Consider your interests -- what truly excites you. Do you enjoy words, and are you drawn to logic and theoretical constructs? If so, the law and law school might be for you. If you have people skills, a facility for numbers, enjoy the world of finance, and have a good natural business sense, a school of management (business) school might be in order. How about your communications capabilities -- both written and verbal? Might an advanced degree from a school of journalism or an advanced degree in communications support those interests and a career in the communications industry? How about those of you with aesthetic sensibilities? Would an advanced degree in the fine arts be the ticket? Or how about arts administration and museum or art gallery curatorial work as interest to develop through additional academic work and training?

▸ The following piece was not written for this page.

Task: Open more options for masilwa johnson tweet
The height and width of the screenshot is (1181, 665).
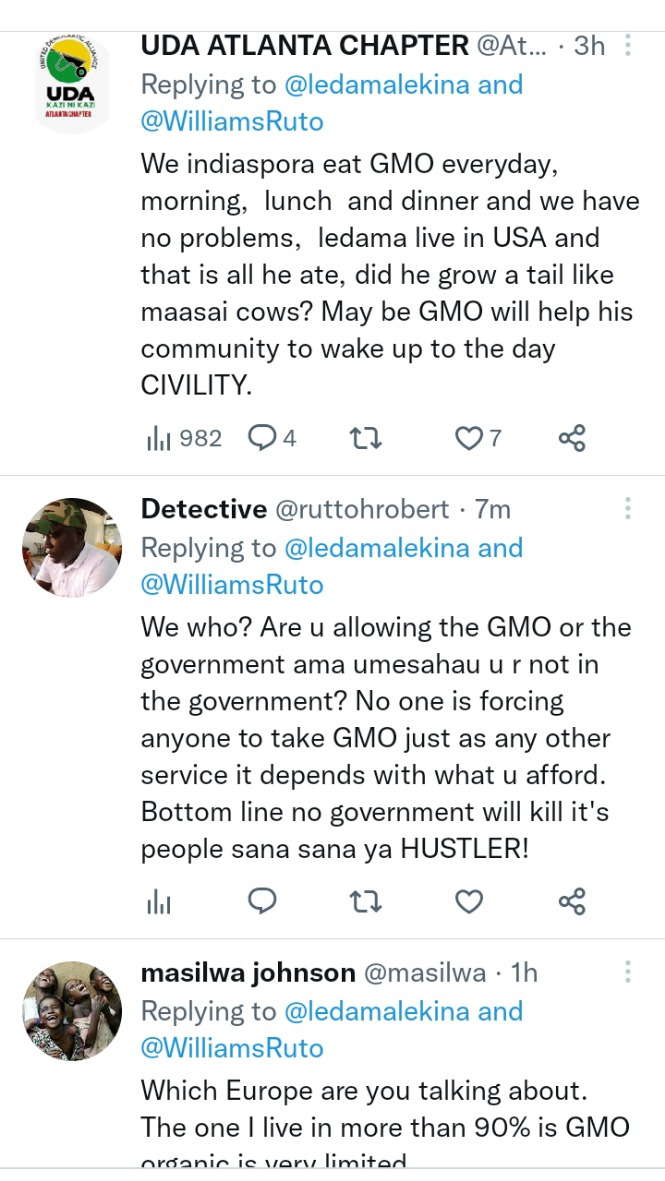Action: coord(627,972)
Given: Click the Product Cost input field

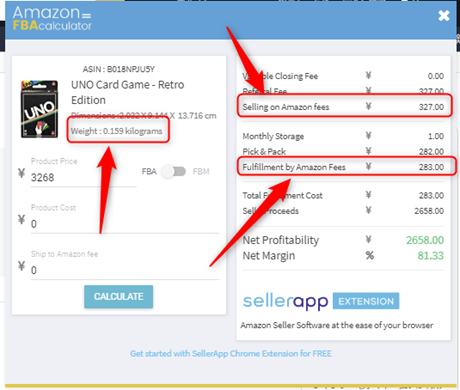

And for the scientific and technical minded, continuing your education and research in the discipline(s) can certainly enhance your marketability in research and development, governmental assignments and work with think tanks for policy groups. There are clearly a variety of routes you can follow to reach your personal and professional goals with additional academic credentials in hand.
After deciding to pursue graduate work, the next step is to focus on selecting a (specific) graduate/professional school program, deciding on the academic disciplines to study that will be in concert with meeting your objectives. Consider the type of degree(s) and the schools that are offering programs of interest to you.
Most graduate schools require applicants to pass an entrance exam in a specific area of study. These tests are described in the accompanying article.
Types of degrees include the more traditional master's degrees (MA, Master of Arts; M.Ed, Master of Education; M.S., Master of Science; M.E., Master of Engineering) or doctoral degree (Ph.D.), offered by graduate schools of the Arts and Sciences. They cover a wide range of academic disciplines and professional schools. Other popular degrees include the Master of Business Administration (MBA) for business school, Juris Doctor, or Doctor of Laws (JD) for law school and Doctor of Medicine (MD) for medical school. Growing in popularity are the Master of Public Administration (MPA) and Master of Public Policy (MPP) for schools of public policy, (MIA) Master of International Affairs for schools of international affairs and international studies, and the (MPH) Master of Public Health for schools of public health and health care administration. Find out all you can about schools and degree programs representing your interest areas. Gather data on their admission policies and procedures.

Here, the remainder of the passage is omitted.